S-EPOA: Overcoming the Indistinguishability of Segments with Skill-Driven Preference-Based Reinforcement Learning
Authors: Ni Mu, Yao Luan, Yiqin Yang, Bo Xu, Qing-Shan Jia
IJCAI 2025 | Venue PDF | Archive PDF | Plain Text | LLM Run Details
| Reproducibility Variable | Result | LLM Response |
|---|---|---|
| Research Type | Experimental | Experimental results on a range of tasks, including robotic manipulation and locomotion, demonstrate that S-EPOA significantly outperforms conventional Pb RL methods in terms of both robustness and learning efficiency. The results highlight the effectiveness of skill-driven learning in overcoming the challenges posed by segment indistinguishability. |
| Researcher Affiliation | Academia | 1Beijing Key Laboratory of Embodied Intelligence Systems, Department of Automation, Tsinghua University 2 The Key Laboratory of Cognition and Decision Intelligence for Complex Systems, Institute of Automation, Chinese Academy of Sciences EMAIL, EMAIL, EMAIL |
| Pseudocode | Yes | Algorithm 1 S-EPOA Framework |
| Open Source Code | No | The paper does not provide an explicit statement or a direct link to the source code for the methodology described in this paper (S-EPOA).

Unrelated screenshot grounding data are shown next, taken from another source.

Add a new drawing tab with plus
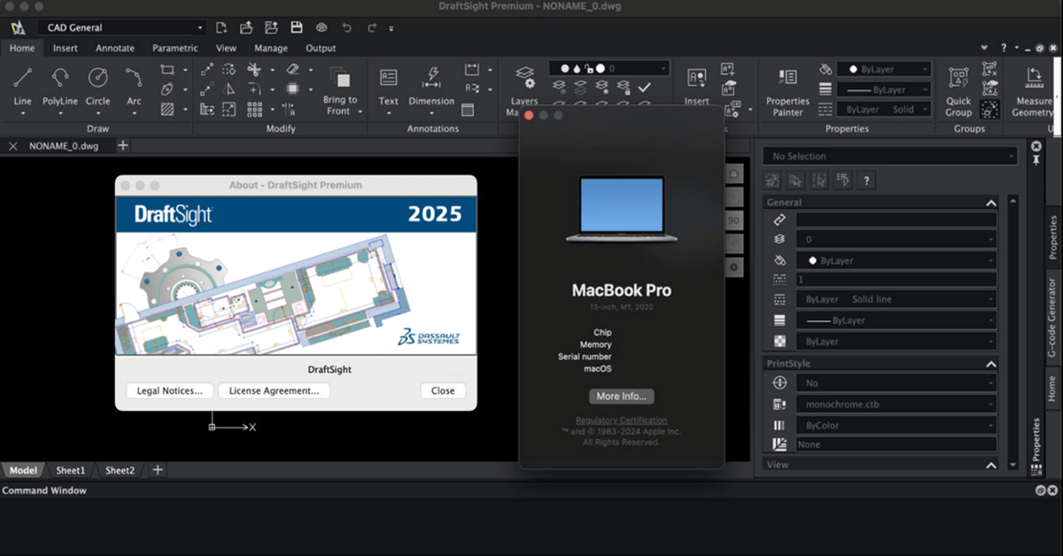This screenshot has width=1063, height=556. coord(123,145)
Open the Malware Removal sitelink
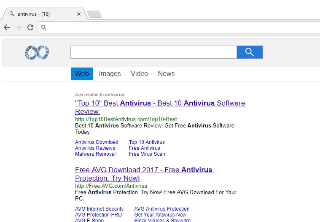Viewport: 320px width, 222px height. [x=95, y=154]
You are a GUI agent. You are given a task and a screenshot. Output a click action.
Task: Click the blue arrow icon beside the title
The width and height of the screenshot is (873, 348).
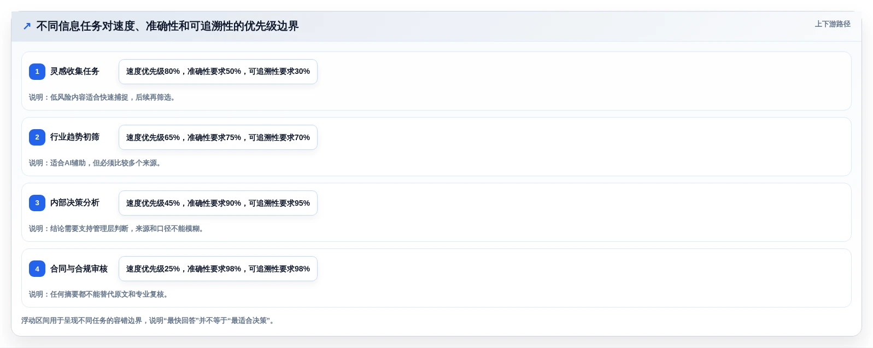coord(27,26)
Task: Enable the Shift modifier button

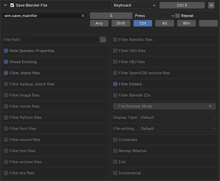Action: (x=121, y=23)
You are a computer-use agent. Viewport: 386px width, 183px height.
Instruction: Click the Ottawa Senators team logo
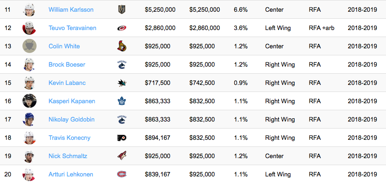pos(122,46)
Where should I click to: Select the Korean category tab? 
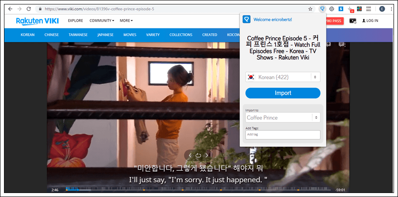pos(27,35)
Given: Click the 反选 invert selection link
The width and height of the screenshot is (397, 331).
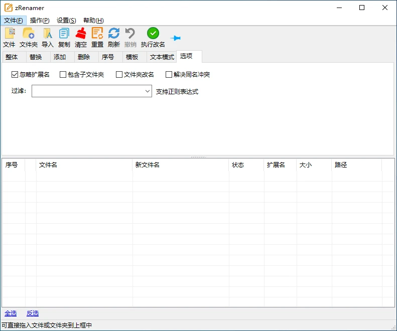Looking at the screenshot, I should pos(33,313).
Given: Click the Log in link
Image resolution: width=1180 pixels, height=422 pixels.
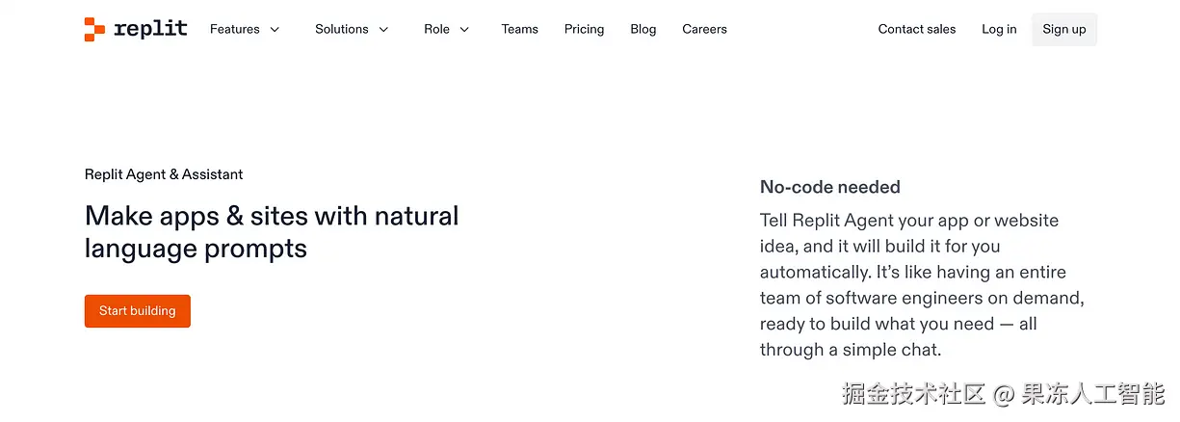Looking at the screenshot, I should pyautogui.click(x=999, y=29).
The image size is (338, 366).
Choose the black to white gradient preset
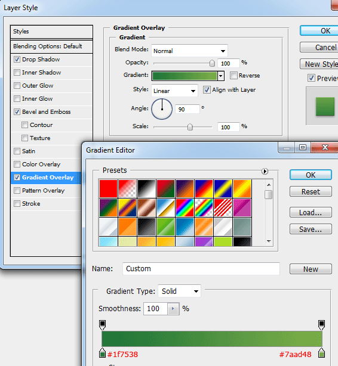146,188
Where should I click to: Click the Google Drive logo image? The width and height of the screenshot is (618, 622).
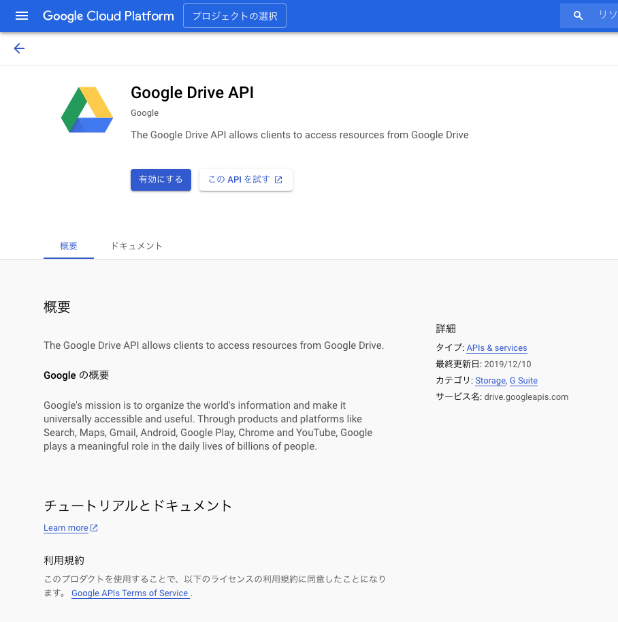click(87, 110)
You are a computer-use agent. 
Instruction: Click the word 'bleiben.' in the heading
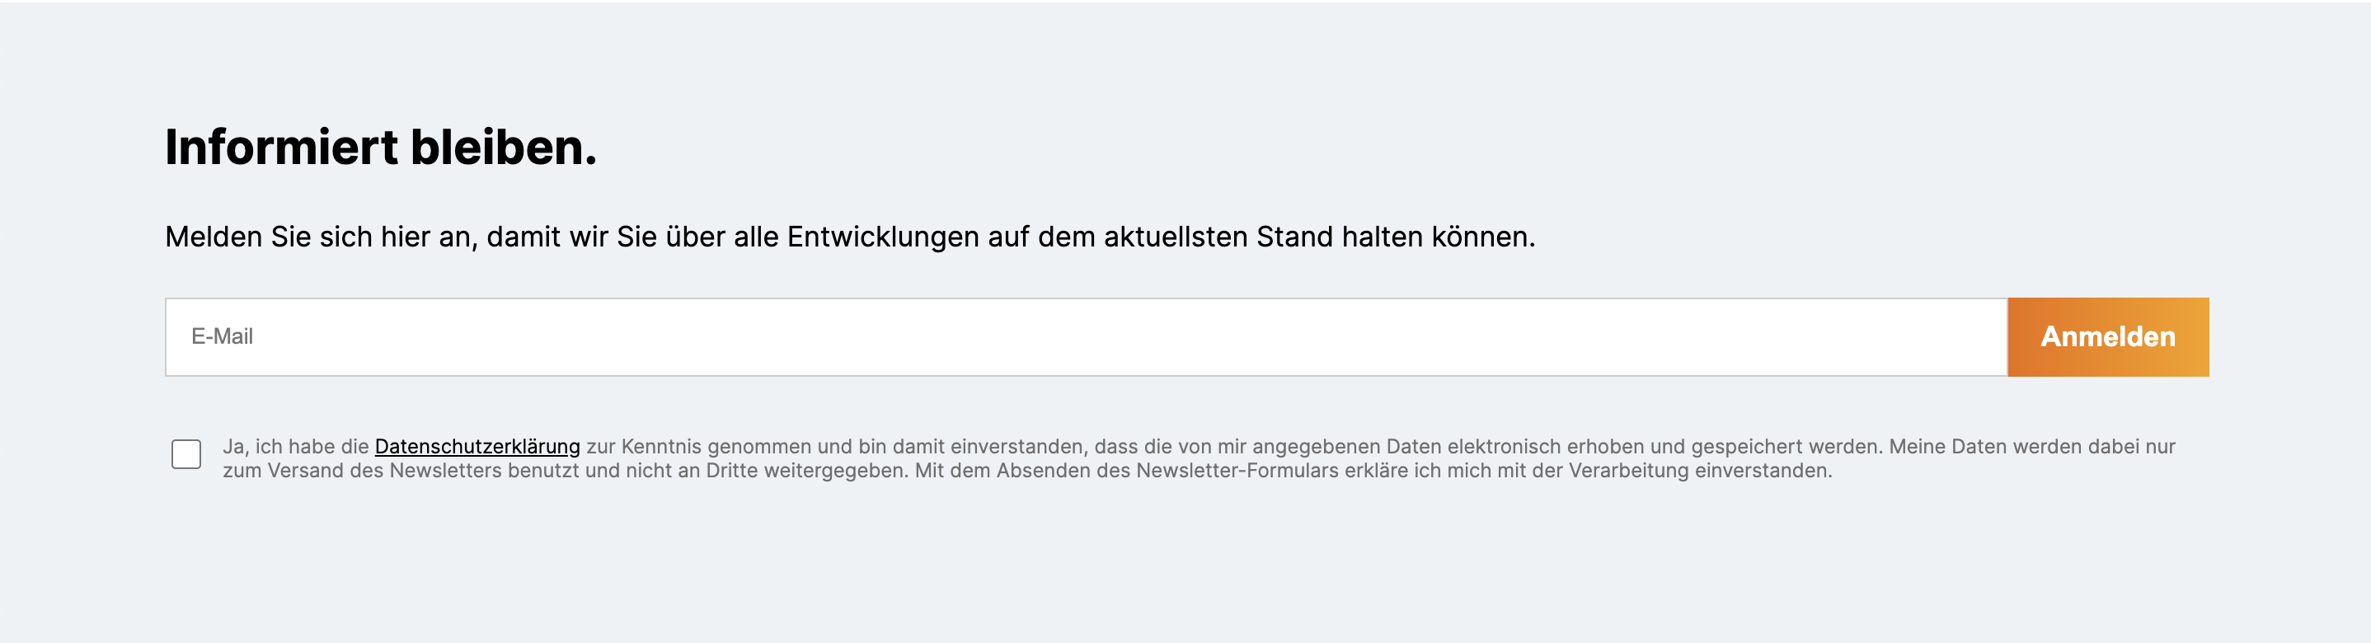click(503, 147)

It mentions using APS [Liu and Abbeel, 2021a] for unsupervised skill discovery, but this refers to a third-party tool rather than the authors' own implementation. |
| Open Datasets | Yes | We evaluate S-EPOA on several complex robotic manipulation and locomotion tasks from DMControl [Tassa et al., 2018] and Metaworld [Yu et al., 2020]. Specifically, We choose 4 complex tasks in DMControl: Cheetah_run, Walker_run, Quadruped_walk, Quadruped_run, and 3 complex tasks in Metaworld: Door_open, Button_press, Window_open. |
| Dataset Splits | No | The paper describes evaluations on simulated environments (DMControl, Metaworld) and reports performance across 5 random seeds. It does not provide specific train/test/validation dataset splits in the conventional sense for pre-existing datasets, as data is generated through interaction with the environments. |
| Hardware Specification | No | The paper does not explicitly mention the specific hardware specifications (e.g., GPU/CPU models, memory) used for running the experiments. |
| Software Dependencies | No | The paper mentions several algorithms and frameworks like SAC, APS, DIAYN, and CIC, but does not specify the version numbers of any software dependencies (e.g., Python, PyTorch, TensorFlow, or specific libraries) used in the implementation. |
| Experiment Setup | Yes | The paper specifies experimental parameters such as the frequency of feedback K, number of queries M per feedback session, total feedback number Ntotal (in Algorithm 1), and error rates ϵ {0.1, 0.2, 0.3} for the noisy teacher. Appendix B.2 further details the architecture of the reward model (two hidden layers of 256 units with ReLU activations, 4 reward models in an ensemble), segment length H=50, and batch size 256, stating that default hyperparameters from PEBBLE [Lee et al., 2021b] were adopted for baselines. |